TASK OBJECTIVE. Find each line of the material below in which the word "agent" occurs, and return it.

THE INPUT.
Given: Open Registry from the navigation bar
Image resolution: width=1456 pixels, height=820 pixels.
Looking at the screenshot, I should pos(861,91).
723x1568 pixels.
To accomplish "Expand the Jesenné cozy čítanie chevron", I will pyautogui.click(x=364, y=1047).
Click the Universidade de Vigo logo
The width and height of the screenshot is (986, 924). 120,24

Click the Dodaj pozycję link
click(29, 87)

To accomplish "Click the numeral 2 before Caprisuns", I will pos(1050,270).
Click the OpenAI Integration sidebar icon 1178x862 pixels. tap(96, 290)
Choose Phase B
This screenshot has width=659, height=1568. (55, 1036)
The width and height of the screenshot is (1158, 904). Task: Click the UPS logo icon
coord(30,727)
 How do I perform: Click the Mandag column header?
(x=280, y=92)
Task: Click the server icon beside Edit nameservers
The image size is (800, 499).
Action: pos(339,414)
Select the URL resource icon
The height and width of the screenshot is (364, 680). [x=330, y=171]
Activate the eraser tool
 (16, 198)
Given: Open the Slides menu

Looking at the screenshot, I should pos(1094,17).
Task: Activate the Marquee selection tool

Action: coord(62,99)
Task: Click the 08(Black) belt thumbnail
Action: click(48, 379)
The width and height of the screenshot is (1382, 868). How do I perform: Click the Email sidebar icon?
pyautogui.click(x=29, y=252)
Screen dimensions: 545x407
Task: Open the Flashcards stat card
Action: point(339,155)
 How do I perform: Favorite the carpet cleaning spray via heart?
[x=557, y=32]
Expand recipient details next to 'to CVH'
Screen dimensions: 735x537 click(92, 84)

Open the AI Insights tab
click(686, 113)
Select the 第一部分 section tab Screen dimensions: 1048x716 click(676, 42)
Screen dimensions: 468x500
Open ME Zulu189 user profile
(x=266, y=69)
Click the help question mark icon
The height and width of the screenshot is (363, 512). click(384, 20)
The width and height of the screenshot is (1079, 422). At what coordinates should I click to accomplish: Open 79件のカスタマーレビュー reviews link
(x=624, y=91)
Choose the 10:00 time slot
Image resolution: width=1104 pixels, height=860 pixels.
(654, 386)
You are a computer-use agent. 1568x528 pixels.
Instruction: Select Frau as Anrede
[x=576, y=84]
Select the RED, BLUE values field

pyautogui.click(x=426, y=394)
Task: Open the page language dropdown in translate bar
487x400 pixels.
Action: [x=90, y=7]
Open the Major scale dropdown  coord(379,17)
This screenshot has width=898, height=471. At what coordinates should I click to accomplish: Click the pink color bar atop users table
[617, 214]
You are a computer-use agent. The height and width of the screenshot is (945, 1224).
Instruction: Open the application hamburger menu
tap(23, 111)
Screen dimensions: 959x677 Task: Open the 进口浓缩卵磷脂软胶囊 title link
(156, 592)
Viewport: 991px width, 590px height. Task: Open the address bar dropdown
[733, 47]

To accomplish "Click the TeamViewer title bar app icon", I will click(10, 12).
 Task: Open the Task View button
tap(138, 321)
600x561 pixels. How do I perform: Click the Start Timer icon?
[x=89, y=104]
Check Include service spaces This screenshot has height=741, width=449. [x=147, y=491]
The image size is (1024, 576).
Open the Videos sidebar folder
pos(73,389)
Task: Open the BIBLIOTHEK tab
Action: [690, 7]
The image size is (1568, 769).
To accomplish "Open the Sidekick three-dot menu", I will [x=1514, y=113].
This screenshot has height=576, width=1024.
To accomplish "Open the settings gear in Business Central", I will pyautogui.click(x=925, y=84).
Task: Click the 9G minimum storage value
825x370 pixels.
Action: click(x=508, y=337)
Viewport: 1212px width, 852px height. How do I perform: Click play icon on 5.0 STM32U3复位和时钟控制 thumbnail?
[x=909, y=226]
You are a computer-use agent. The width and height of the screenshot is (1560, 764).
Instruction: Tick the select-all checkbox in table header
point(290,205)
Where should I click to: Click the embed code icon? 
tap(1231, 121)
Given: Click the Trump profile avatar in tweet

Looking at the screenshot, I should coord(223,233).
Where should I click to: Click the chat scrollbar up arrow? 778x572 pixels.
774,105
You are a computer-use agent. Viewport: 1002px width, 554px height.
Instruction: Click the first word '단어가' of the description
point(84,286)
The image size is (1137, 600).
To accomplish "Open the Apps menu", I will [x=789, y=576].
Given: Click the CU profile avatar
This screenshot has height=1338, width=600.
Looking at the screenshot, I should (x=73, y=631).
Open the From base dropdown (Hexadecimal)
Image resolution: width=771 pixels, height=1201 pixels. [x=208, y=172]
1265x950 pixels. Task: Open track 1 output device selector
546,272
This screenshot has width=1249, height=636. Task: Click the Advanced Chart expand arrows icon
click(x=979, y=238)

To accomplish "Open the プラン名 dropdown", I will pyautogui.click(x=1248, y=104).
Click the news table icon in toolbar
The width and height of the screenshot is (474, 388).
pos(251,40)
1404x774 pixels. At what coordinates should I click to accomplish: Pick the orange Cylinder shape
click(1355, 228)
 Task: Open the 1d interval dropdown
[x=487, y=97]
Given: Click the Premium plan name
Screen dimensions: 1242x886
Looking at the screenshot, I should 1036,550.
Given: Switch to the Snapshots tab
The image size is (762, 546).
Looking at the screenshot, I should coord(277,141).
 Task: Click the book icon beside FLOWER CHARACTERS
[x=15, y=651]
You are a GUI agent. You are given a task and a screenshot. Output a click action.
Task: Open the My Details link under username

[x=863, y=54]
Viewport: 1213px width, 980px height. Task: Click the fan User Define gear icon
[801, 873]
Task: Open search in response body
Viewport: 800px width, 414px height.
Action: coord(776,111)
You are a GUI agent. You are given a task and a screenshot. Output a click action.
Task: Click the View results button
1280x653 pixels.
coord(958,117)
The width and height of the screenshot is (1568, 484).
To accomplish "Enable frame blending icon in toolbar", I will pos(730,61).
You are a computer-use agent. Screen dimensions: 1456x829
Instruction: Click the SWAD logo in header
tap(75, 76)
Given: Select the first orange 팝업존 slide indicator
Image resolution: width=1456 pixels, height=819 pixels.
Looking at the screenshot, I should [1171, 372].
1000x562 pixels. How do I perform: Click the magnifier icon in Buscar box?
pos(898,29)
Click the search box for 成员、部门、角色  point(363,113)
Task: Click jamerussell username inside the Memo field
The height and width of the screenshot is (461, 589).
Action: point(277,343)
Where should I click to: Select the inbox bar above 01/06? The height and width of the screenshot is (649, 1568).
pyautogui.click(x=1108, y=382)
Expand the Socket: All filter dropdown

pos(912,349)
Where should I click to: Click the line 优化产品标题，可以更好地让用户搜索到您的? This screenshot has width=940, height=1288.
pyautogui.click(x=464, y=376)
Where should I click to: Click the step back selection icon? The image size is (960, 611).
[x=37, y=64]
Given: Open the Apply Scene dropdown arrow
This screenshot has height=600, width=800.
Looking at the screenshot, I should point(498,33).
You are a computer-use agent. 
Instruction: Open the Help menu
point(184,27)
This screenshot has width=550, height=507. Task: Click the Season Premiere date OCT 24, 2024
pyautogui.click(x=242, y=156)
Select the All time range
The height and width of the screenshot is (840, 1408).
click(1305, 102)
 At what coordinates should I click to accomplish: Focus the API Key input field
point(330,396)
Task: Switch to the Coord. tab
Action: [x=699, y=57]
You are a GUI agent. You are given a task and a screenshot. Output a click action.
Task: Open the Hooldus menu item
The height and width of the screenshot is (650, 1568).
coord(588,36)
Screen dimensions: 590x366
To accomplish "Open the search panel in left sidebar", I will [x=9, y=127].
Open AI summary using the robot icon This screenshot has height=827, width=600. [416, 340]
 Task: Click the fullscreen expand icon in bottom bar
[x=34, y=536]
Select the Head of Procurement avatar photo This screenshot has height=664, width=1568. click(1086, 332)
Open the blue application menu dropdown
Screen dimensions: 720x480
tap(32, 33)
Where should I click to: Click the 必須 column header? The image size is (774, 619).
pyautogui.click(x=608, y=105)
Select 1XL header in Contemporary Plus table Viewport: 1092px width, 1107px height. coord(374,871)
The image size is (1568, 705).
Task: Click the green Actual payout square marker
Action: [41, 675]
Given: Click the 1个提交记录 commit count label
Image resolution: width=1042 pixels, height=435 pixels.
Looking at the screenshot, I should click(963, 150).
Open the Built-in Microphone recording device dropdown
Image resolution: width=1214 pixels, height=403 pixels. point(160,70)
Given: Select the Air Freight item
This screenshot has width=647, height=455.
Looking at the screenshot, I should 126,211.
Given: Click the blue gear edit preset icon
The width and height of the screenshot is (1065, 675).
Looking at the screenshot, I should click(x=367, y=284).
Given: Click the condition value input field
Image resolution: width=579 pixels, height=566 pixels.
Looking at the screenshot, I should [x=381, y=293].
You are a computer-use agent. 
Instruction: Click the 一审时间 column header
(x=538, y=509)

EXERCISE ANSWER.
You are a computer-use agent. 1568x528 pixels.
You are a computer-use agent. The height and width of the screenshot is (945, 1224).
You are a computer-use agent. The width and height of the screenshot is (1560, 764).
You are a computer-use agent. Viewport: 1002px width, 554px height.
You are a GUI agent. You are given a task and a screenshot. Output a click action.
You are a GUI agent. You are given a task and a screenshot. Output a click action.
You are a computer-use agent. Screen dimensions: 1456x829
You are a computer-use agent. 
You are a GUI agent. You are given a task and a screenshot. Output a click action.
You are a computer-use agent. 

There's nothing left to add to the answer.